After years of plummeting wages, teachers will strike tomorrow feeling exploited and undervalued by the Tories.
No one wants children to miss more lessons after the disruption of Covid, including the staff who educate the future of our country.
And that is why the action by the National Education Union must be a signal for meaningful negotiations.
A failure to table a decent pay offer by the Government, which seems to relish confrontation rather than reach common ground, would be a disaster for children.
Firefighters voting to strike and tomorrow’s co-ordinated action, also involving train drivers and civil servants, is a national workforce demanding a reasonable wage rise.
Union leaders are ready to negotiate. Missing at the table are the politicians we blame for the industrial strife.
Taxing times
Does the Conservative Party think tax is only for the little people to pay?
The question must be asked when sacked Tory chair Nadhim Zahawi isn’t the only key member of Rishi Sunak’s team accused of not paying their fair whack.
The disclosure that property tycoon Graham Edwards, hired to run the party’s finances, faced his own bill over a tax avoidance scheme is setting alarm bells ringing.

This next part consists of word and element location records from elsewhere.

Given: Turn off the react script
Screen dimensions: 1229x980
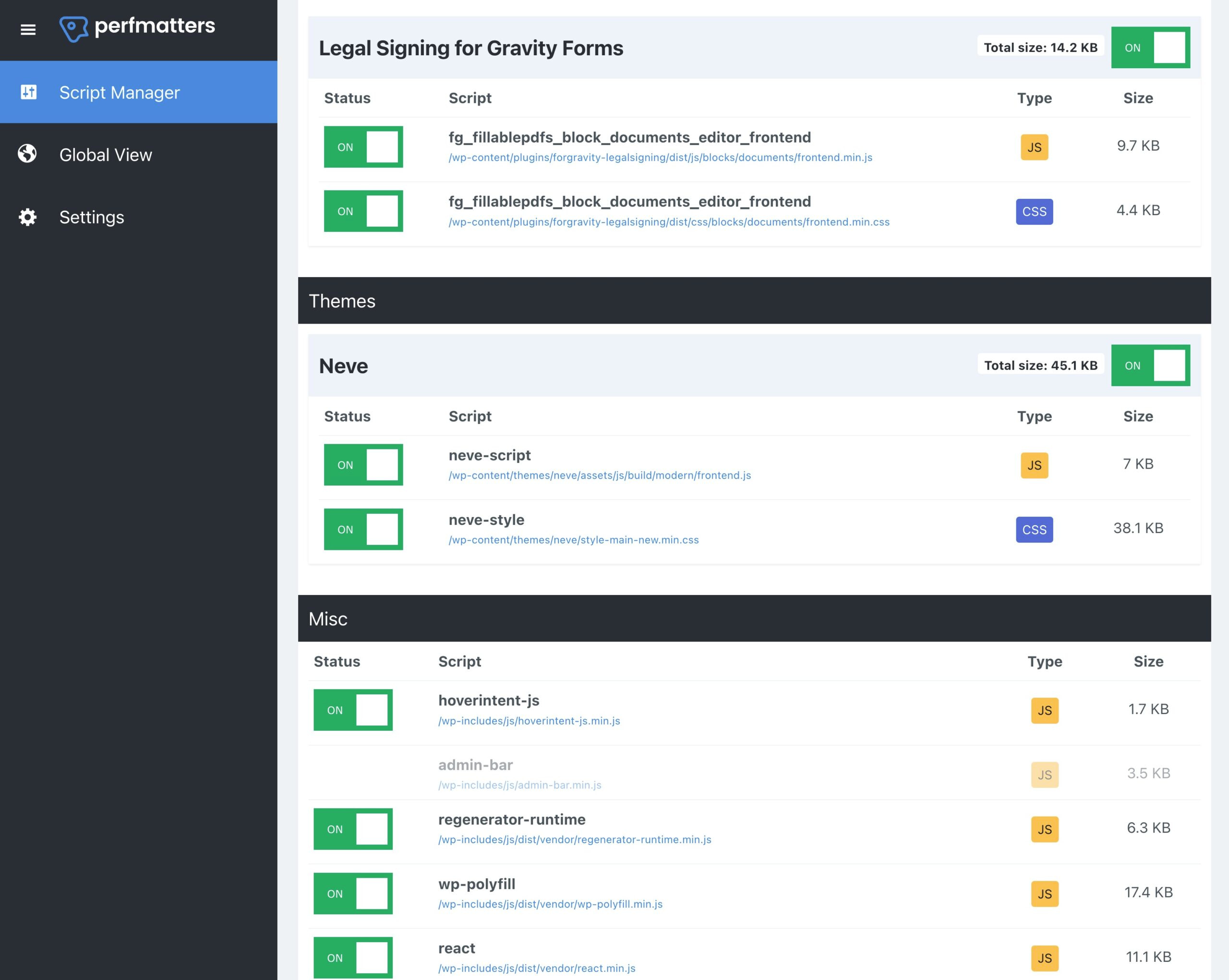Looking at the screenshot, I should 353,957.
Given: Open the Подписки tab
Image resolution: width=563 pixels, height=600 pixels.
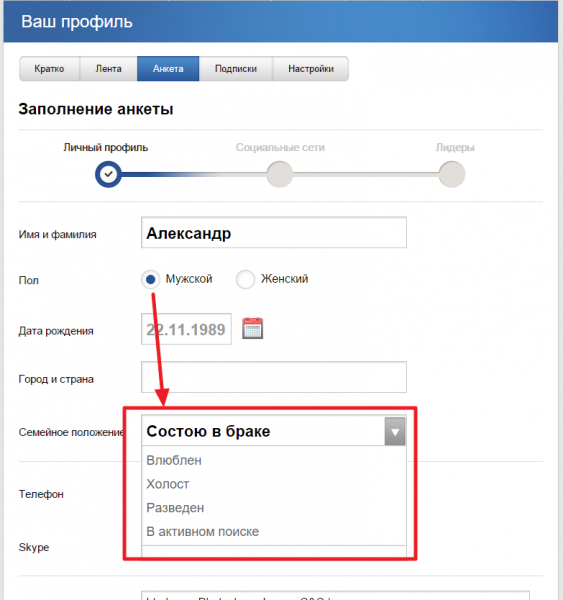Looking at the screenshot, I should (236, 69).
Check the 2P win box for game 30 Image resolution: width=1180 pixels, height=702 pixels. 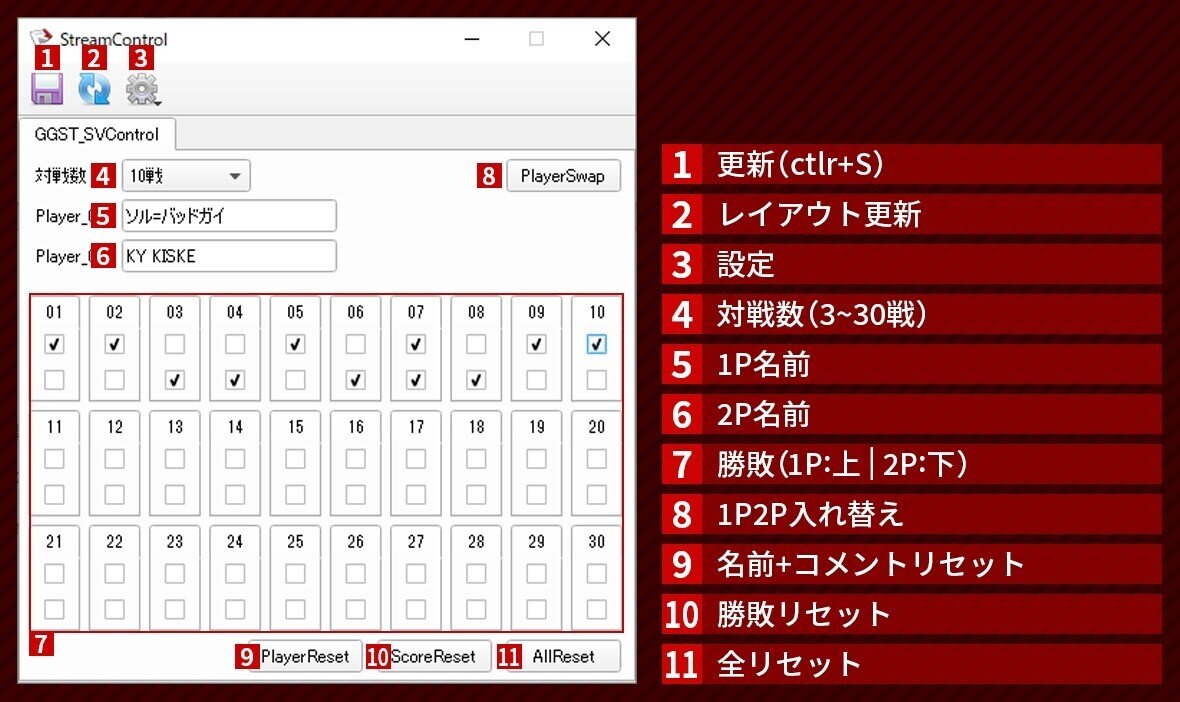pyautogui.click(x=595, y=609)
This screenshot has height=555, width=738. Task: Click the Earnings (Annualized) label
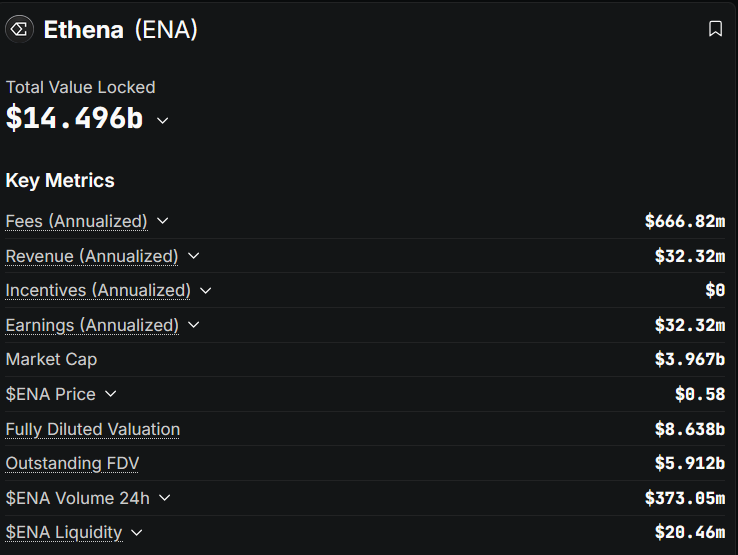[x=92, y=325]
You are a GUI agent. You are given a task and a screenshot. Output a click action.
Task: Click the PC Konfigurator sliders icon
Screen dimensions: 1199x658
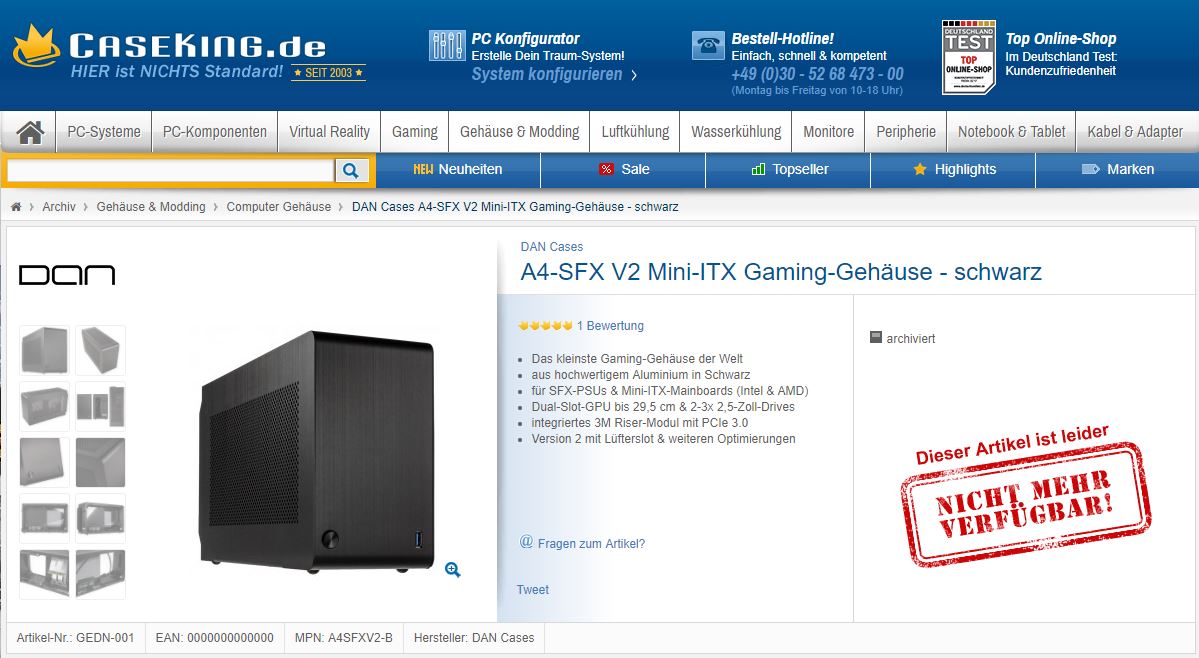tap(447, 46)
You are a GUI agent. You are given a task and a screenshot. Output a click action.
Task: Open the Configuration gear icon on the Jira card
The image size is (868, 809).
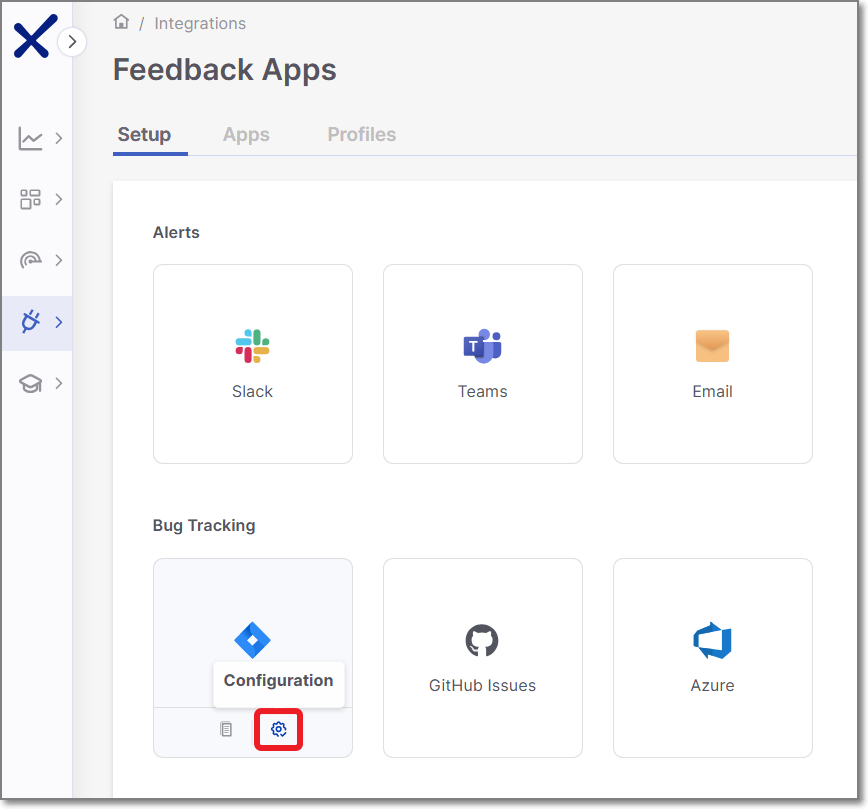[x=279, y=729]
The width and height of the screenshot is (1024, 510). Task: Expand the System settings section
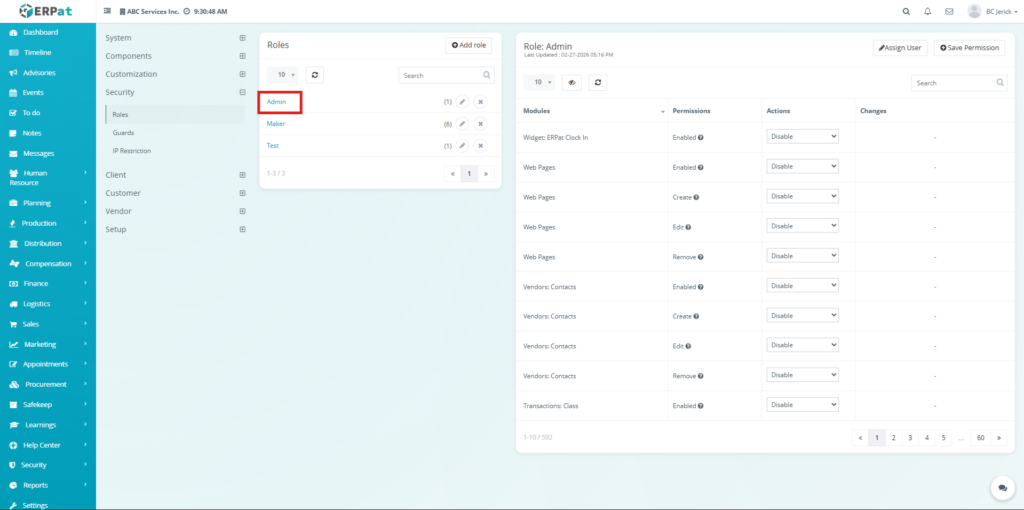(242, 38)
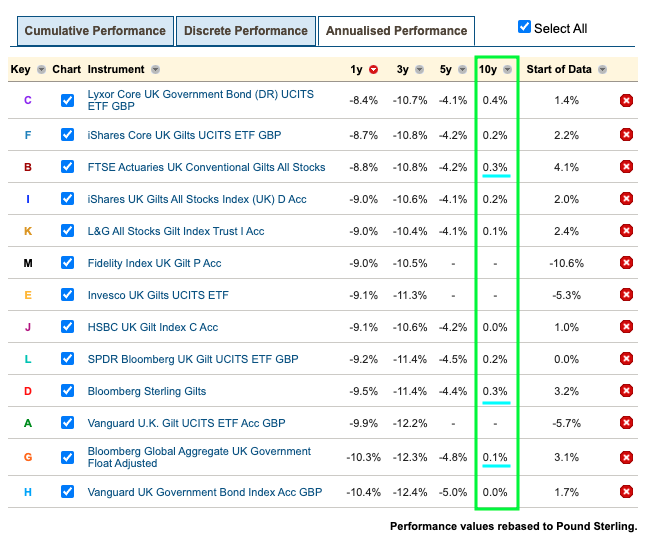This screenshot has height=538, width=648.
Task: Remove the Vanguard UK Government Bond Index row
Action: (627, 492)
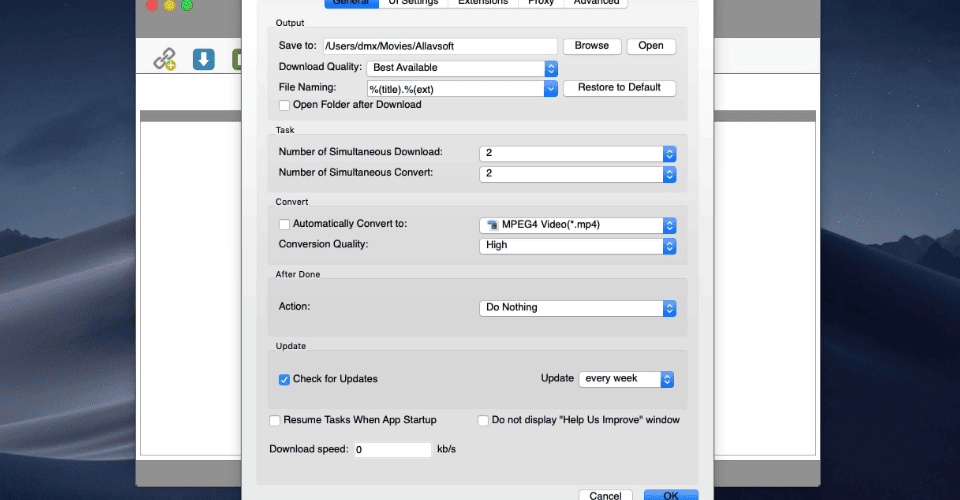Click the Browse button
The image size is (960, 500).
pos(591,46)
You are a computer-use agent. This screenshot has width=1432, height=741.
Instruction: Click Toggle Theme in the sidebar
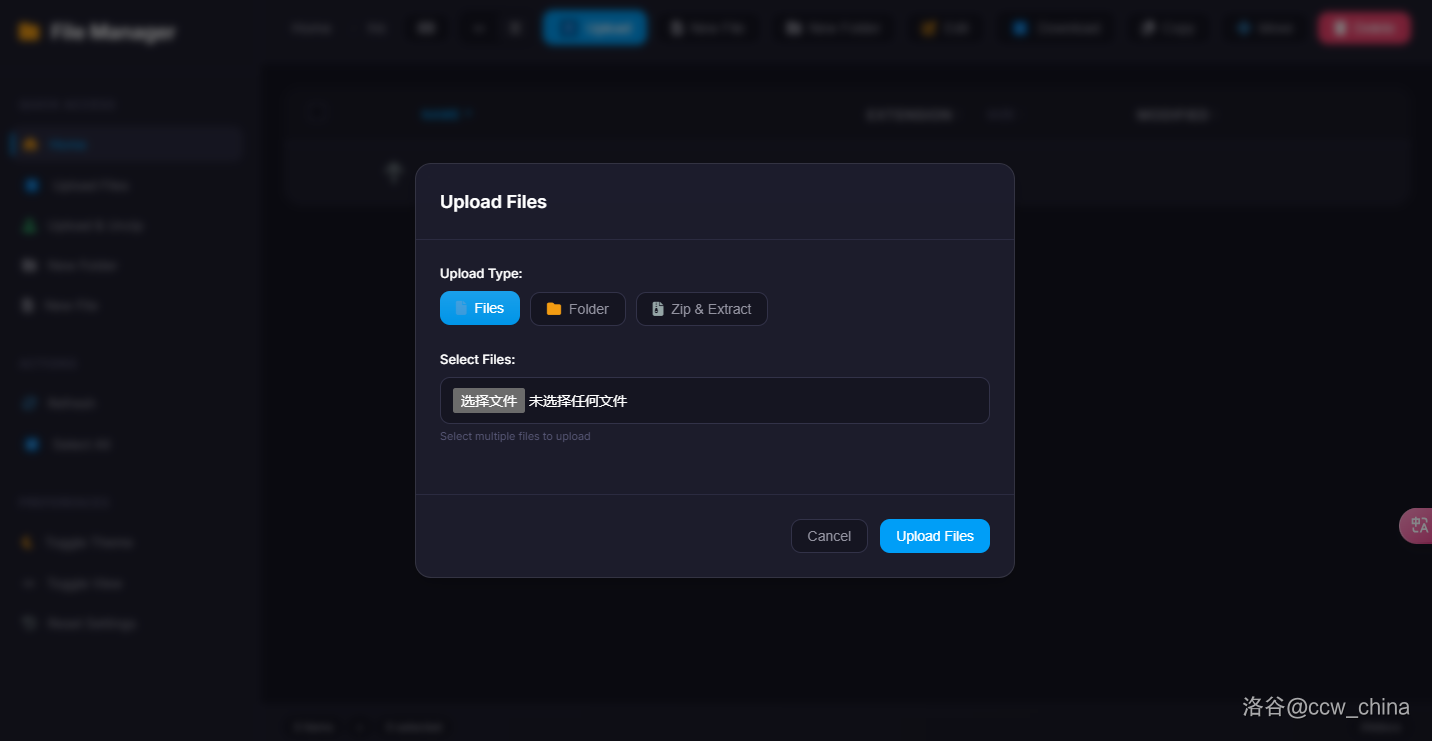click(88, 542)
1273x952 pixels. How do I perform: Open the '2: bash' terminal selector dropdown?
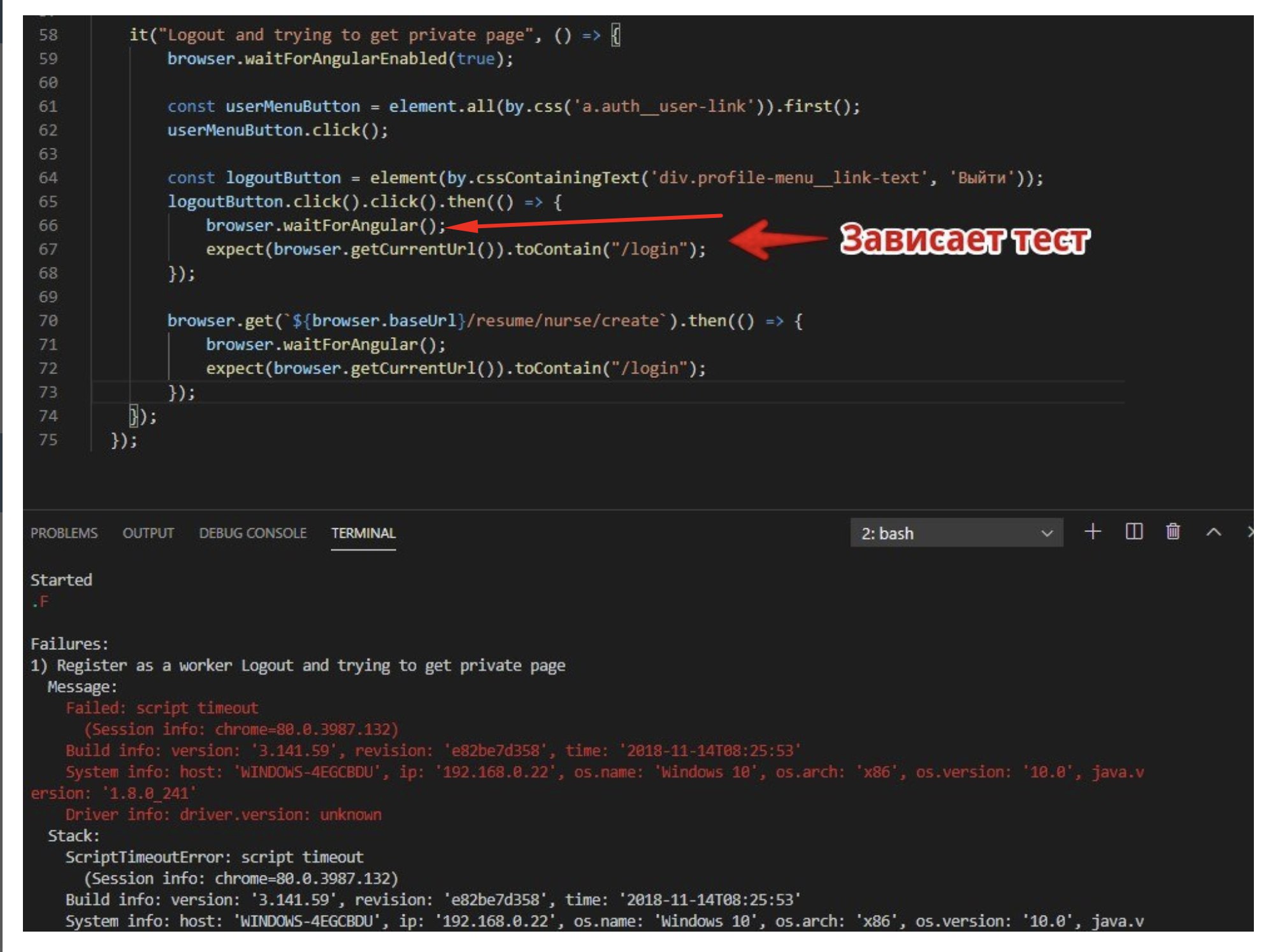click(956, 533)
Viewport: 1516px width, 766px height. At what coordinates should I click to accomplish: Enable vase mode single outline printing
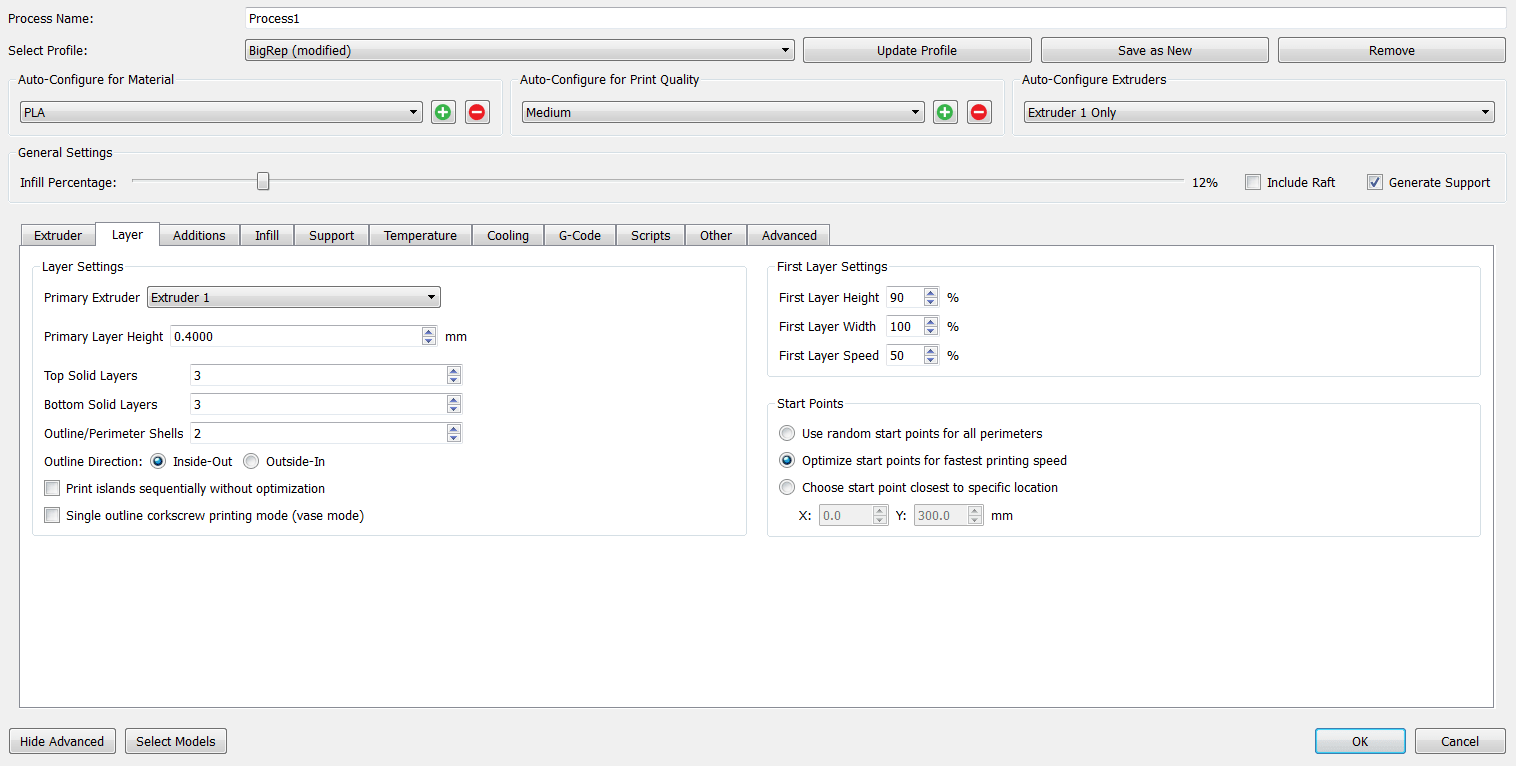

So too is the party’s chief executive Stephen Massey, working on the side for a firm urging clients to use another tax avoidance scheme.
Senior Tories are looking after themselves during the bitter cost of living crisis.
But raising taxes to post-war record rates for the rest of us proves they are not fit to rule.
Blast from past
Neil Kinnock’s warning not to be ordinary, young, ill or old under the Tories is as resonant today as it was in the 80s.
The Labour titan re-recording his blistering speech about Conservative rule will send hope soaring and have people demanding a general election to kick them out of government.